God’s truth is the key phrase here. This truth prevails over the criminal, making itself evident in the pangs of his conscience, in his mental anguish and dilemmas. It is also heard in the words of detective Porfiry who has nothing to hook the criminal with, except his conscience. Slowly but surely he begins to persuade Raskolnikov to confess, appealing to the same God’s truth.

Talking with the detective, Raskolnikov presents the main idea of his theory, according to which all people are divided into two categories – “ordinary and extraordinary.” “The first preserve the world and people it; the second move the world and lead it to its goal.” The first are just “material that serves only to reproduce its kind.” “Ordinary men have to live in submission”… and be “law-abiding.” An “extraordinary man” for the sake of noble goals, “has the right to decide in his own conscience to overstep… certain obstacles.” What does he have the right to overstep? He may even step “over a corpse or wade through blood,” according to Raskolnikov.
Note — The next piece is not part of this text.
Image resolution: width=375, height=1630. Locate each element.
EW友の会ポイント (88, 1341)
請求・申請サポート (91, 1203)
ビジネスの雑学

He is sure that “the legislators and leaders of men… beginning from the most ancient, were all criminals without exception.”

Detective Porfiry is Raskolnikov’s antipode. In his opinion, belief in God, in immortality and in eternal life and in the miracles performed by Jesus Christ is incompatible with the theory according to which the end justifies the means. These are two different, opposite in principle, and therefore incompatible positions from which to approach moral values.

Multiple socialist and revolutionary theories which attracted young Dostoevsky and which were heard at the meetings of the Petrashevsky Circle not only found the assumption of the end justifying the means acceptable, but even acknowledged it as the indispensable means for the achievement of universal happiness. The socialists used to proclaim that universal happiness was possible through a just redistribution of capital: the excess of the riches should be taken from the rich and given to the poor. But the expropriation of capital is impossible without violent actions against its owners.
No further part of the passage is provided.